The suppression of pro-inflammatory cytokines is essential target to regulate and control the progression of acute and chronic inflammatory response. In the current investigation, astragalin supplementation to carrageenan treated mice showed potent anti-inflammatory properties through preventing the overproduction of the examined inflammatory molecules in the inflamed paw skin. Astragalin was found to decrease IL-1β-mediated increase in COX-2 and iNOS activities along with their products, namely PGE2 and NO in human osteoarthritis chondrocyte [55]. Authors elucidated this anti-inflammatory effect to the ability of astragalin to deactivate NF-B and MAPK signaling. In another study, Han et al. [33] showed that astragalin protected the testicular tissue following streptozotocin exposure through suppressing iNOS activity, NO and TNF-α levels along with improving the antioxidant status.
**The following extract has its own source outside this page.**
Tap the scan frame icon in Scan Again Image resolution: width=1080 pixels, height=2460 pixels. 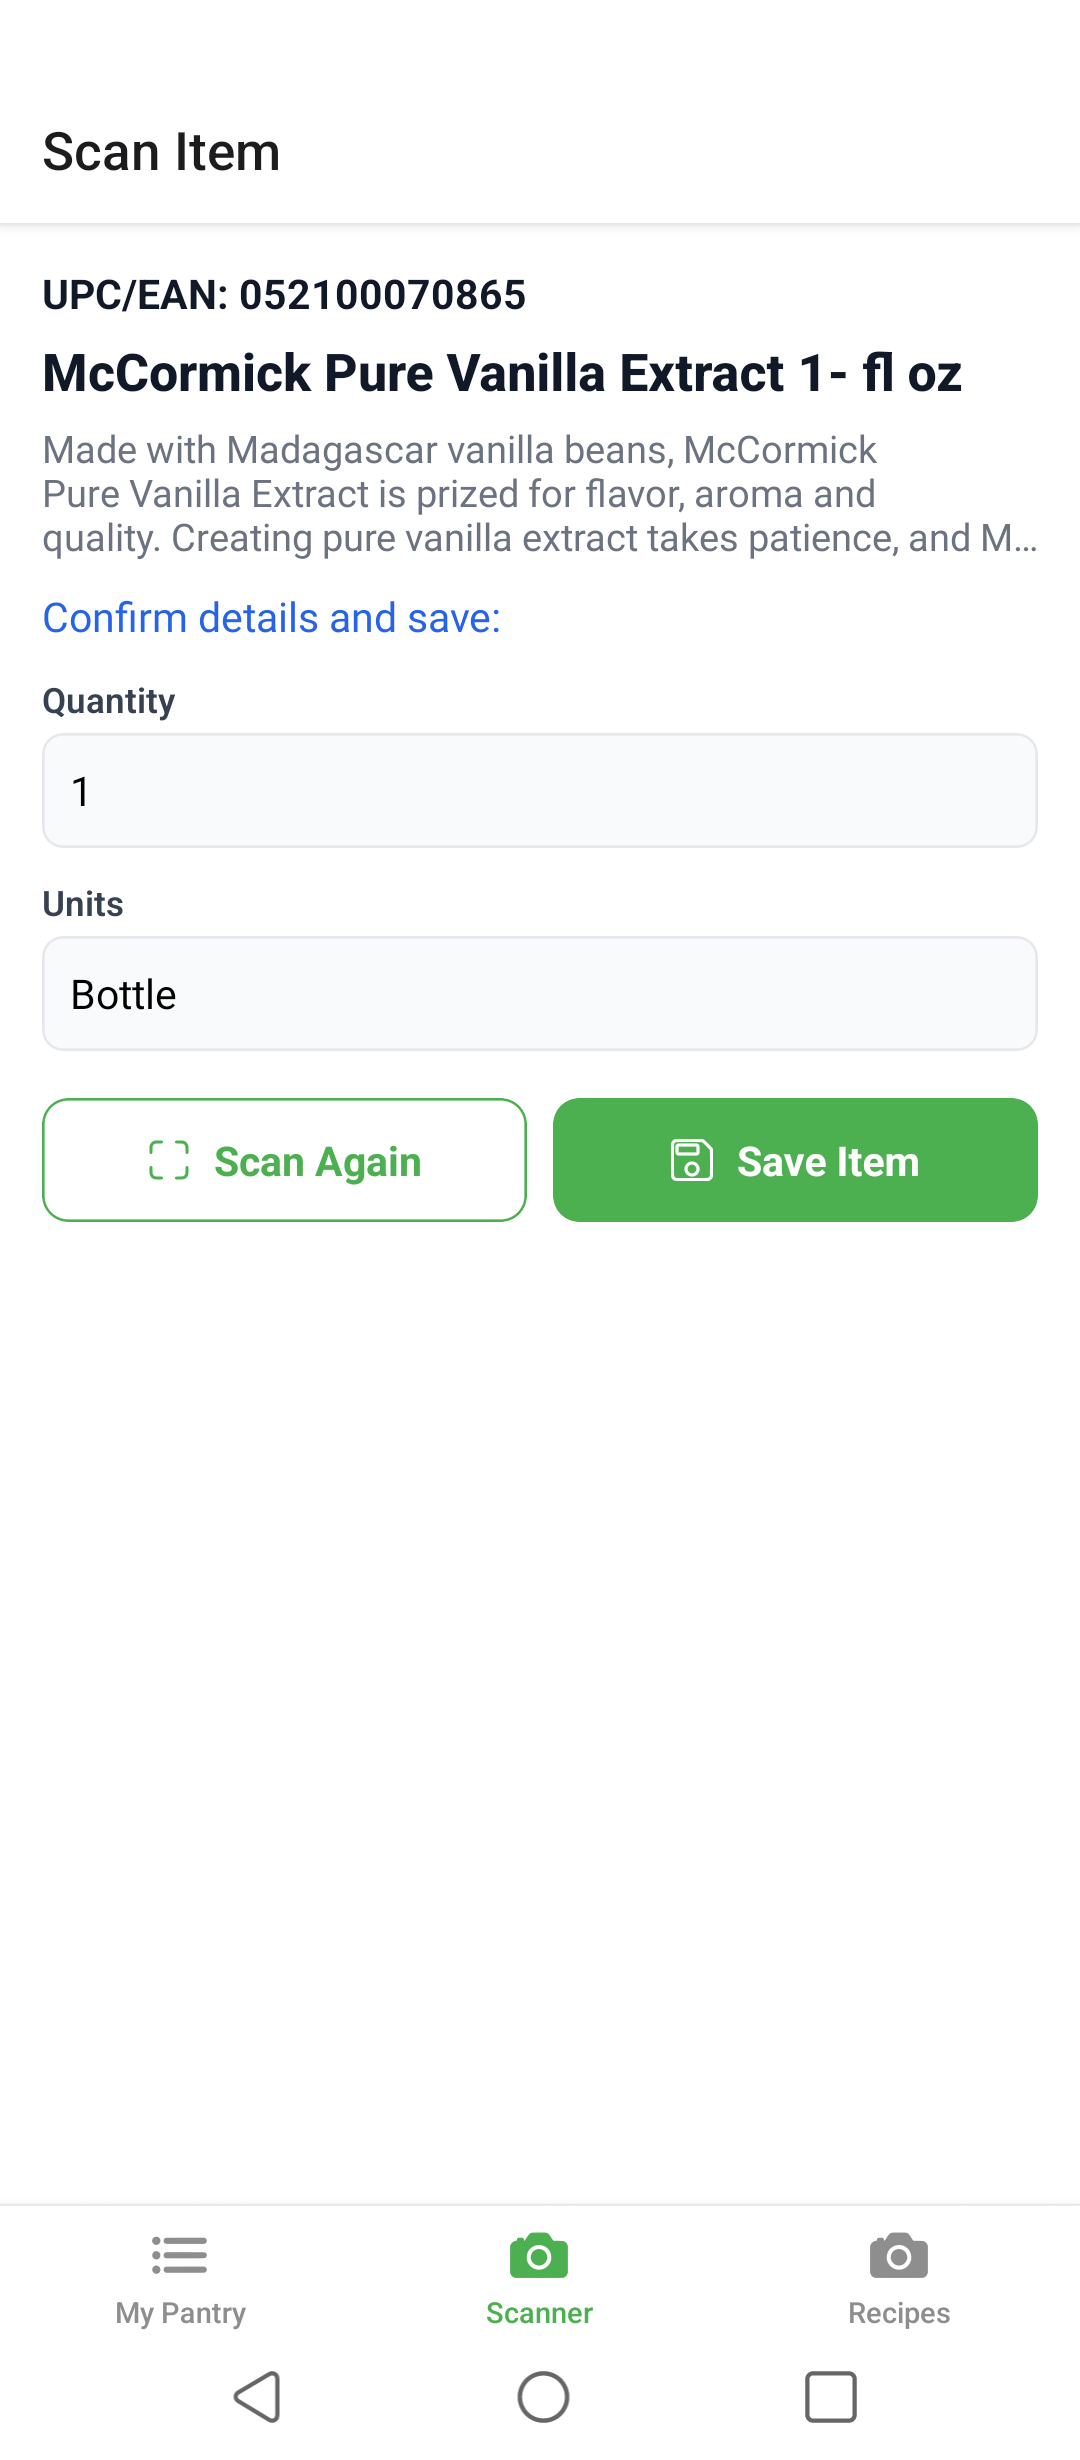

Additionally, astragalin blocked the immigration and infiltration of leukocytes as confirmed by the deactivation of MPO and attenuation of TNF-α, IL-1β, IL-6 and their mediator, NF-κB in mastitis model induced by lipopolysaccharide [19]. Due to its potent anti-inflammatory properties, astragalin has been suggested to treat allergic inflammation and airway thickening induced by ovalbumin through inhibiting MCP-1 and α-SMA [56].

Conclusion

The obtained findings demonstrated that astragalin administration in carrageenan-induced paw edema improved the antioxidant status and elicited anti-inflammatory activity in the inflamed tissue through inhibiting the release of inflammatory cytokines including TNF-α, IL-1β, IL-6, and deactivating COX-2 and iNOS activities and their products (PGE2 and NO) along with inhibiting the activity of MPO and preventing the infiltration of the inflammatory cells at the inflamed tissue. Astragalin also inhibited the oxidative challenge associated with the developed acute inflammation. The recorded antioxidant and anti-inflammatory effects could be due to the ability of astragalin to decrease NF-κB p65 level and quenching ROS.